Task instructions :: Where a line below includes the word "Toggle", copy that line.

Records contained in a dataset ::
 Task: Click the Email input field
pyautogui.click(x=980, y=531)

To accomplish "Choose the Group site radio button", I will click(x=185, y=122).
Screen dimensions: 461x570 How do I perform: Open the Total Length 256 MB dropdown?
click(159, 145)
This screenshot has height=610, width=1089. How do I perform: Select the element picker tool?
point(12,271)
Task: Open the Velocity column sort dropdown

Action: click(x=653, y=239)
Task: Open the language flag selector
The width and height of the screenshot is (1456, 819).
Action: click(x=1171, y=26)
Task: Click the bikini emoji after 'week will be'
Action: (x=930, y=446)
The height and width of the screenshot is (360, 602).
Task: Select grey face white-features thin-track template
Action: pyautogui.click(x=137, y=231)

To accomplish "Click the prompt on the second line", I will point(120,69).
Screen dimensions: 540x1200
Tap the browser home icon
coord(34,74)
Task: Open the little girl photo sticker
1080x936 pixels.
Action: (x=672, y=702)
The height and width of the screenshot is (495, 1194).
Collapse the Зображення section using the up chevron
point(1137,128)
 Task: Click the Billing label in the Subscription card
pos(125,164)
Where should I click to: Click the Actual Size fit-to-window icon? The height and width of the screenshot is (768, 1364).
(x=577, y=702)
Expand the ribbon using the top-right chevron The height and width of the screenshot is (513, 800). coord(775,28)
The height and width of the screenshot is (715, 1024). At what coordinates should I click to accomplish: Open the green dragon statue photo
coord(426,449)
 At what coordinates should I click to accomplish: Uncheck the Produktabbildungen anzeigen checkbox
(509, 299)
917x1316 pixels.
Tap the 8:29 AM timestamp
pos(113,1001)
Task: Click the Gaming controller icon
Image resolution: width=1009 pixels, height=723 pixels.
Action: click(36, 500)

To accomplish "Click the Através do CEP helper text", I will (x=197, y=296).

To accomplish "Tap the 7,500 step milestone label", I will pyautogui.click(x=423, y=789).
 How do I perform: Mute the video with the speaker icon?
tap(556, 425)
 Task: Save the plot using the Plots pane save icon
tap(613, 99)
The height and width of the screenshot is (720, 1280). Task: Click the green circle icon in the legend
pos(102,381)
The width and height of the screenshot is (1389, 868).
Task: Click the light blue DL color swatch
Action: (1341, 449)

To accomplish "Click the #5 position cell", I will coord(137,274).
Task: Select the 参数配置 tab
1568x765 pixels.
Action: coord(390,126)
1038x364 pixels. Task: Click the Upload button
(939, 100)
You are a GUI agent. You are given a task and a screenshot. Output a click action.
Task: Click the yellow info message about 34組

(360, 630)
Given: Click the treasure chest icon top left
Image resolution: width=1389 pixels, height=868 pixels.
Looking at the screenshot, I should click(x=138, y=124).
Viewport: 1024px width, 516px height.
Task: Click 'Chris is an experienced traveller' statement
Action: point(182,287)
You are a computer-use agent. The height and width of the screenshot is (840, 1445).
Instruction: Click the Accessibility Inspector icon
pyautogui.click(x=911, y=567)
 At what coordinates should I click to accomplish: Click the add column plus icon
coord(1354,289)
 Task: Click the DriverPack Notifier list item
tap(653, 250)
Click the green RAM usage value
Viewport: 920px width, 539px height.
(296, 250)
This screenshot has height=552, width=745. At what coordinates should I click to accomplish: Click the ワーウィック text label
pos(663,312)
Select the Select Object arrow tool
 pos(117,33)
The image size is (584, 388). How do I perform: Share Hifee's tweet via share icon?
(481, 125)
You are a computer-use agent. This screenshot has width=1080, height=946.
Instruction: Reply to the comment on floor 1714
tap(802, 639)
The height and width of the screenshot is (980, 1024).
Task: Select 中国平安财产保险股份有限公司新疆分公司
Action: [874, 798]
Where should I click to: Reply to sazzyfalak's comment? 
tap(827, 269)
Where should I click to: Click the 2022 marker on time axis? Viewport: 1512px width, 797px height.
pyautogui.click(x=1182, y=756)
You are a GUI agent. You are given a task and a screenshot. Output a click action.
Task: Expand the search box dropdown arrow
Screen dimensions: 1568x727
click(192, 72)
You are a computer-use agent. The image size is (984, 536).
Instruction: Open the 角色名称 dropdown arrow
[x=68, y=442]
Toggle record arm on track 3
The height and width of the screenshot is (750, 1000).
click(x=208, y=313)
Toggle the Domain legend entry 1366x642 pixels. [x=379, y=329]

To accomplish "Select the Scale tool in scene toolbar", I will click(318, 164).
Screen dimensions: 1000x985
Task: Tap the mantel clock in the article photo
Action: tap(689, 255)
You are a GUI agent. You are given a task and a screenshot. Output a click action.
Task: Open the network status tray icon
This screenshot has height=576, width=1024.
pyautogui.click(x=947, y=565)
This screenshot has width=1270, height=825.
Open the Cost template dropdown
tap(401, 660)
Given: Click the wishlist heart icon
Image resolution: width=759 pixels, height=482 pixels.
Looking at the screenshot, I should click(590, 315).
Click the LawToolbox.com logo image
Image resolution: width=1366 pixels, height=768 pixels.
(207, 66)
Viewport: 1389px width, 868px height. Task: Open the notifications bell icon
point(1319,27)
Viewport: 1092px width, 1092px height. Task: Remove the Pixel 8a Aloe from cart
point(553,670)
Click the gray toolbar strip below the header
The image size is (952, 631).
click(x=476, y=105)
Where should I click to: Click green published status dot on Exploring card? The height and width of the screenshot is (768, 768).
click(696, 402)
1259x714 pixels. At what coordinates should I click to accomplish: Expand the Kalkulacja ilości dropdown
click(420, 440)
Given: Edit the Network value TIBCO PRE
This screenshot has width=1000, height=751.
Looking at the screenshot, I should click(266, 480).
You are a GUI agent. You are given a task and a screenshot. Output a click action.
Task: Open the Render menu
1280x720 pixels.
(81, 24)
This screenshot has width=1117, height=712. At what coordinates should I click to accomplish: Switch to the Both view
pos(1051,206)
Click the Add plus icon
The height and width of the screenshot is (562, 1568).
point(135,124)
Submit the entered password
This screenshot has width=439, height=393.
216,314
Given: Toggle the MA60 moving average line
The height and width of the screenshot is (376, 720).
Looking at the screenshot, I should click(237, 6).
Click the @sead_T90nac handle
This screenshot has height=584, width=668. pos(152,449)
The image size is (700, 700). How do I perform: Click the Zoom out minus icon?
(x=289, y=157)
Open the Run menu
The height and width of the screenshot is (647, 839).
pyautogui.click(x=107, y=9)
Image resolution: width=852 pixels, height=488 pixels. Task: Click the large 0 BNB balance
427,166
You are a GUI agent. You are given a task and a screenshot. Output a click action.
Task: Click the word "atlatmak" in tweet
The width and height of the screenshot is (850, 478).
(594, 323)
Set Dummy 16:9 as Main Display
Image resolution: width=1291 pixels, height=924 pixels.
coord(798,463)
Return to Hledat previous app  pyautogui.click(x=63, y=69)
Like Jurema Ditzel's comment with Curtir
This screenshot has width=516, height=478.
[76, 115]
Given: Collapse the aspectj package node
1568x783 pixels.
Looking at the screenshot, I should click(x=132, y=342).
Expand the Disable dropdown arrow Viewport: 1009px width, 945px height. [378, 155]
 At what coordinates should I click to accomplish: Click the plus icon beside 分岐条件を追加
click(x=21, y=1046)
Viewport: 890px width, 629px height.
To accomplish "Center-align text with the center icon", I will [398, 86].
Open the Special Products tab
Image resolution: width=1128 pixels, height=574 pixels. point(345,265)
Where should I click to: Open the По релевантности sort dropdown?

Solution ::
Toggle record arm on track 3
Toggle the Domain legend entry 1366x642 pixels. [x=379, y=329]
Given: Toggle the MA60 moving average line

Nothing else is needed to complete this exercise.